だれに向かって提案するのか? 医療の専門家の皆さんに向かってです。この報告書では,医師,薬剤師,看護師など様々な分野や立場の医療関係の専門家を「医療者」と呼びます。その医療者の皆さんに向けての提案です。
何を提案するのか? 医療の専門家でない患者やその家族を相手に,病気や治療や薬の説明をするとき,用いる言葉を分かりやすくする工夫を提案します。
提案をしようと考えたきっかけは,「病院の言葉」が分かりにくいという声が大きく聞こえてきたことにあります。この報告書でも紹介している国立国語研究所の全国調査で聞こえてきた声です。一般国民の八割を超す人たちが「医師が患者に説明するときの言葉には,分かりやすく言い換えたり,説明を加えたりしてほしい言葉がある」と答えました。
「インフォームドコンセント」(納得診療,説明と同意)という考え方と言葉,そしてその実践は,医療の世界で既に相当に定着していると言われます。しかし,その一方で,説明を受ける側の多くは,今もなお,説明に用いられる言葉の分かりにくさを何とかしてほしいと願っているのです。言葉への工夫が求められています。

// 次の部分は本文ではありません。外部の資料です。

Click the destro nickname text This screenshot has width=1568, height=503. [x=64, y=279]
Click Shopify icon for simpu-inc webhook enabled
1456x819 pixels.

この報告書では「病院の言葉」のようにカギ括弧を用いています。文字通りの病院だけでなく,広く医療の様々な現場で使われる言葉を指すためです。病院だけでなく診療所や薬局を含めて,その診察室・病室・検査室・待合室などの医療の現場で使われる言葉,あるいは治療や薬の説明書や掲示物,医療・健康に関する出版物や報道記事などで使われる言葉など,広い範囲で使われる言葉をこの報告書では「病院の言葉」と呼びます。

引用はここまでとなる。